■ **Problem to work on**: When you reach the line containing "This screenshot has" in the data below, begin returning lines exactly as written, and stop once the line containing "Image resolution: width=829" has been returned.

■ **Records shown**:
━━━━━━━━━━

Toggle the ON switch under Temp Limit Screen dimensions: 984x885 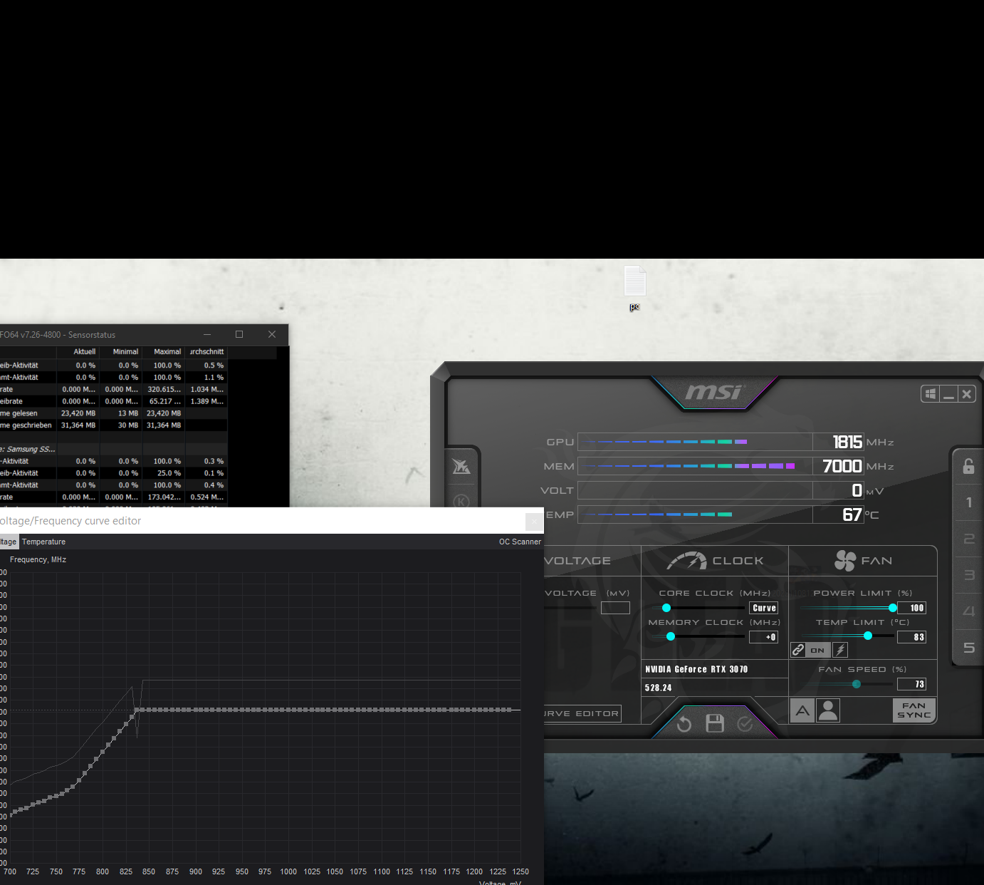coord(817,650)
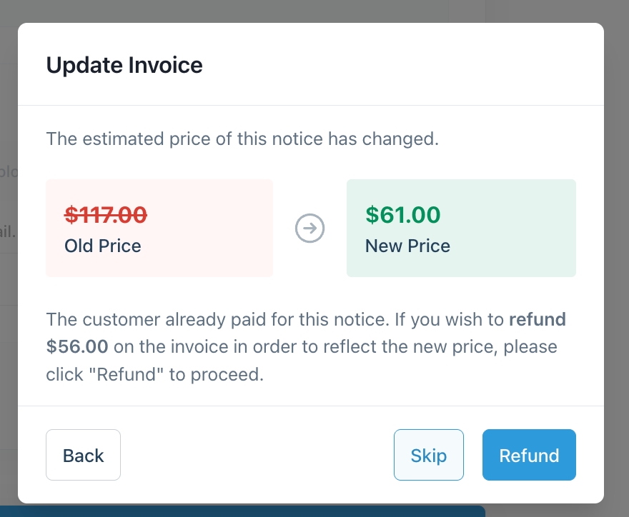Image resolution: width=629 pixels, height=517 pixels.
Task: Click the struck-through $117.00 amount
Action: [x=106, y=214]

━━━━━━━━━━

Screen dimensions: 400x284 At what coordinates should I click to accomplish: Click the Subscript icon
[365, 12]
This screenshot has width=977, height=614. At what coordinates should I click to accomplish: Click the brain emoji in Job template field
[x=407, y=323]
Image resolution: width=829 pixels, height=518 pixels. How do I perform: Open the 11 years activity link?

━━━━━━━━━━

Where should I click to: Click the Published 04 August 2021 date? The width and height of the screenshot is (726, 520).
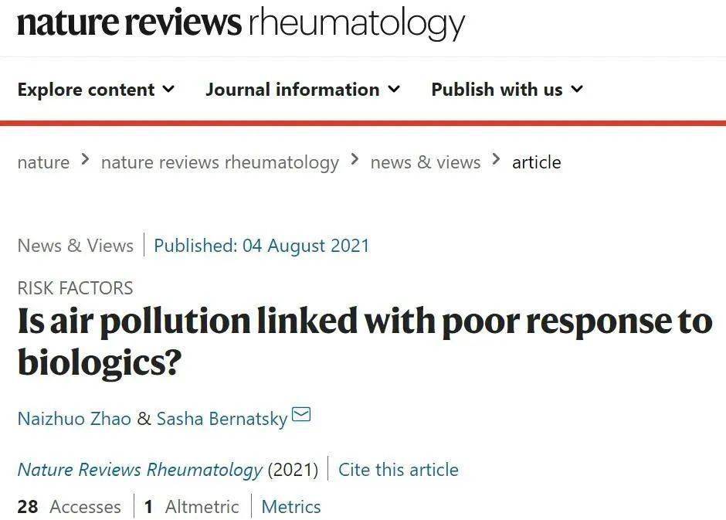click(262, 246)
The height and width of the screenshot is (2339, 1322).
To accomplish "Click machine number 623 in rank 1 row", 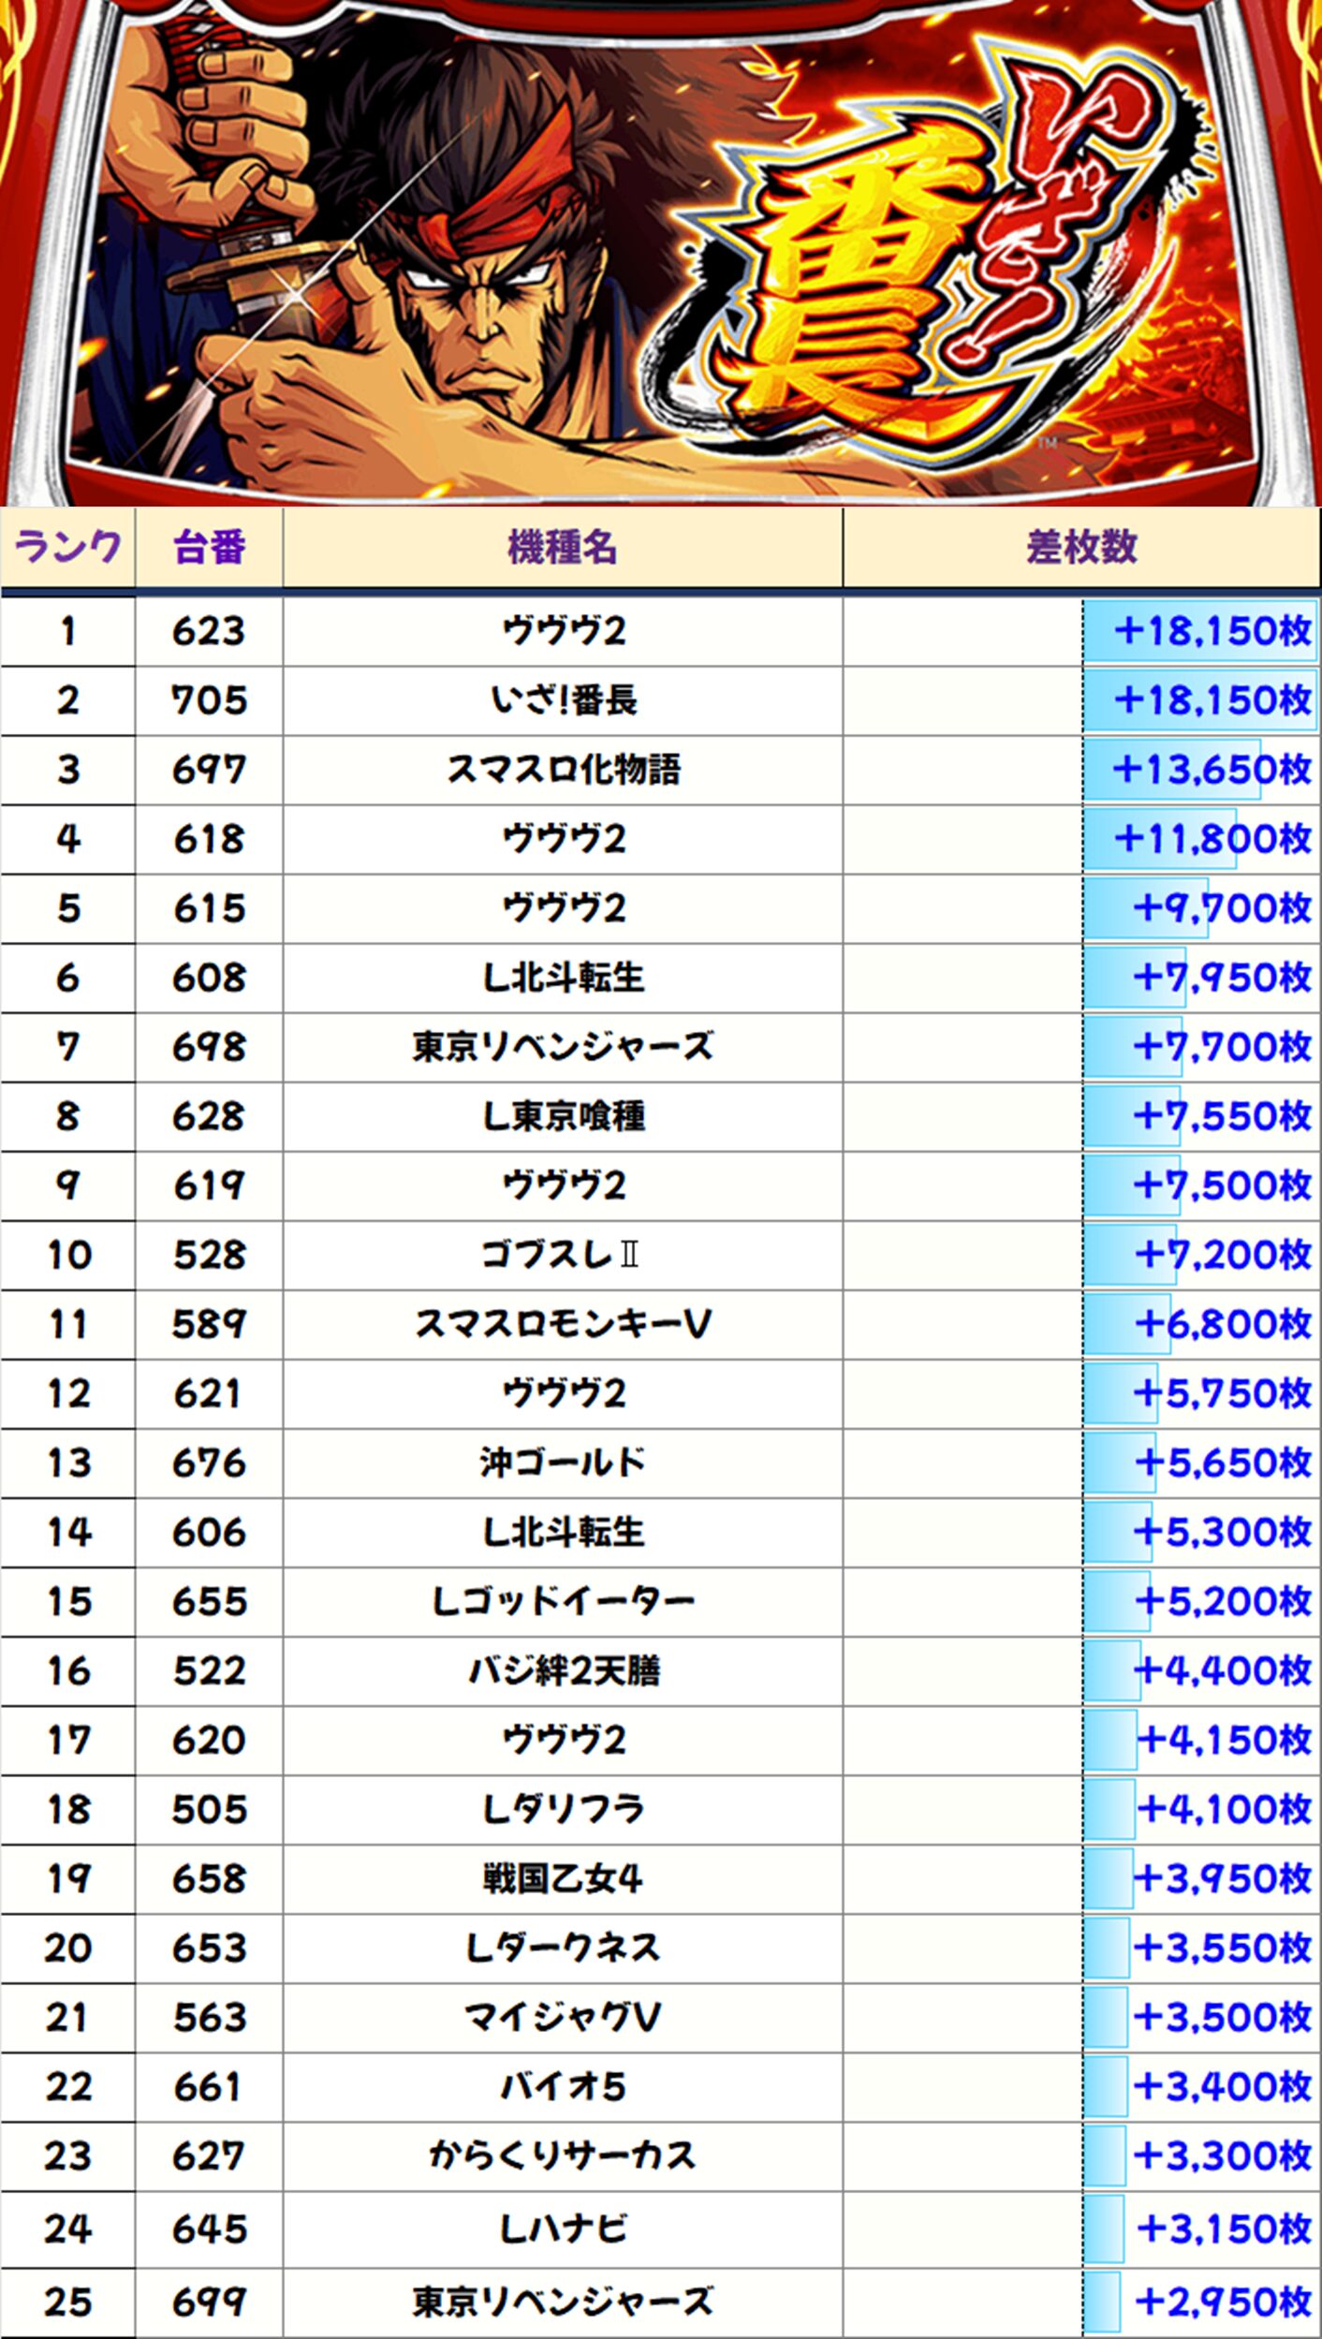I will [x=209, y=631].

━━━━━━━━━━

■ **Task response**:
This screenshot has width=977, height=614. At what coordinates should I click to accomplish: Click the brain emoji in Job template field
[x=407, y=323]
Image resolution: width=829 pixels, height=518 pixels. How do I perform: Open the 11 years activity link?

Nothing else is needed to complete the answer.